Bericht aus der Bezirksversammlung
Liebe Freundinnen und Freunde,
die Sitzung der Bezirksversammlung am 30. Juni war die letzte vor der parlamentarischen Sommerpause, aber keineswegs eine Sitzung im Ferienmodus. Im Mittelpunkt standen mehrere für Harburg wichtige Themen.

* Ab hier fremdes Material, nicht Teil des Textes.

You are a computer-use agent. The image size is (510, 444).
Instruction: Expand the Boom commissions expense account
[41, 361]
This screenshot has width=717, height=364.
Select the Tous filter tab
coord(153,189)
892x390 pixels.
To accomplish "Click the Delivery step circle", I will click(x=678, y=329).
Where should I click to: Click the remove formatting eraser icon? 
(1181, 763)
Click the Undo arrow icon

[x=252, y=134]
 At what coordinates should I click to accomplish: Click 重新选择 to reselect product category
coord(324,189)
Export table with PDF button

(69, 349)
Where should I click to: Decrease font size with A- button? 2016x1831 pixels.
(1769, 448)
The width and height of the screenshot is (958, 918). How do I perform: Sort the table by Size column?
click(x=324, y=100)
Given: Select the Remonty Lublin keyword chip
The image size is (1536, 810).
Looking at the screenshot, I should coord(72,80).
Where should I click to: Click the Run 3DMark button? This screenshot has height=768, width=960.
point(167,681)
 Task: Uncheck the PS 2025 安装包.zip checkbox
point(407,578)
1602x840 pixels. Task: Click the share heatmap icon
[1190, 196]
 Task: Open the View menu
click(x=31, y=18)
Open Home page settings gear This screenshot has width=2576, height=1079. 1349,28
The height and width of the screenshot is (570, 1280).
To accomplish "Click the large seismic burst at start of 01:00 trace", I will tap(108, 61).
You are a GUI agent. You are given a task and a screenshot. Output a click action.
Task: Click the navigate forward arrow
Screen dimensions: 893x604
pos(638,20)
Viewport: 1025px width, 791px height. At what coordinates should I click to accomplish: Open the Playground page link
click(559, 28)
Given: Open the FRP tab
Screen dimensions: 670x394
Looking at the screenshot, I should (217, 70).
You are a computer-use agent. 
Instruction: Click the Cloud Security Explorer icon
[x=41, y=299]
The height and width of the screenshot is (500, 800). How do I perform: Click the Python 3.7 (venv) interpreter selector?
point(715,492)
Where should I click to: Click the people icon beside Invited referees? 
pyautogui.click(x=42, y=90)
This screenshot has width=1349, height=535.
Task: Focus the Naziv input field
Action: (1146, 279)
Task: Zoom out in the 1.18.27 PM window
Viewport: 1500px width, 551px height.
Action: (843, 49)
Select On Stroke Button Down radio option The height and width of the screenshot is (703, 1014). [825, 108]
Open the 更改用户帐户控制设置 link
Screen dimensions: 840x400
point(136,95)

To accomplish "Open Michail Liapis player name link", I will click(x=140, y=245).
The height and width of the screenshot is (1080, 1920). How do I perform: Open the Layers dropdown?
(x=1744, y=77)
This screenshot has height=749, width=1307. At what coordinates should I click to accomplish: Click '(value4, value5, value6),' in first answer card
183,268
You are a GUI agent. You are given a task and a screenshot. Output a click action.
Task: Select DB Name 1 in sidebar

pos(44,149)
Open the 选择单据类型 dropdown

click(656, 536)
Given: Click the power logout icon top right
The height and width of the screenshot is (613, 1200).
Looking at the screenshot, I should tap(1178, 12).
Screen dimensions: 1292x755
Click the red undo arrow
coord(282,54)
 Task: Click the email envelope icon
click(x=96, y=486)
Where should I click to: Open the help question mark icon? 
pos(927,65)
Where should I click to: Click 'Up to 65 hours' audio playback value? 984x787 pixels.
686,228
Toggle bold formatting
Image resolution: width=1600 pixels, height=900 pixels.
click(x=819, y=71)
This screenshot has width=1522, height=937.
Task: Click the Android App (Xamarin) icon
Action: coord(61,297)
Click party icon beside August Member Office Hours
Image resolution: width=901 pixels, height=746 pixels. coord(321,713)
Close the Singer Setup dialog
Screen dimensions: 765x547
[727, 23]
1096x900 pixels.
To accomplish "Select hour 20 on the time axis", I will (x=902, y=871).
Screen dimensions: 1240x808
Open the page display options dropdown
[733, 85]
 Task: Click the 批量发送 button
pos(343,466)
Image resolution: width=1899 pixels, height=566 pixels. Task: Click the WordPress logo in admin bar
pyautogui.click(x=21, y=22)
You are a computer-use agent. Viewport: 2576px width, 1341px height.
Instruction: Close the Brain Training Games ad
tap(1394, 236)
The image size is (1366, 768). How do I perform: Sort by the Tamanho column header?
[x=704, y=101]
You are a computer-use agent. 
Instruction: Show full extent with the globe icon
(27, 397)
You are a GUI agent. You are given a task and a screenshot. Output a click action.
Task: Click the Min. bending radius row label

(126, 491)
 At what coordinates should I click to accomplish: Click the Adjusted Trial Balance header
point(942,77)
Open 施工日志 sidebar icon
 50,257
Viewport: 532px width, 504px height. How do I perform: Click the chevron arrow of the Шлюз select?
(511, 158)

Bereits vor Beginn demonstrierten rund 650 Eltern der Schule am Schwarzenberg auf dem Rathausplatz. In der öffentlichen Fragestunde forderten sie mit Nachdruck einen sofortigen Umzug der Drogenhilfeeinrichtung Abrigado noch während der Sommerferien. Dieser Wunsch ist mehr als nachvollziehbar, dürfte organisatorisch aber nur schwer kurzfristig umzusetzen sein.
In einer sehr emotionalen, nicht immer vollends sachlichen Debatte befasste sich die Bezirksversammlung anschließend mit der Situation rund um das Abrigado. Beschlossen wurde ein gemeinsamer Antrag der demokratischen Fraktionen: Die Suchthilfeeinrichtung muss an einen neuen Standort, ein Neubau ist notwendig. Innen- und Sozialbehörde sollen offenlegen, wie weit die Planungen dafür inzwischen sind. Bis zum Umzug soll außerdem die Polizeipräsenz am aktuellen Standort weiter erhöht werden.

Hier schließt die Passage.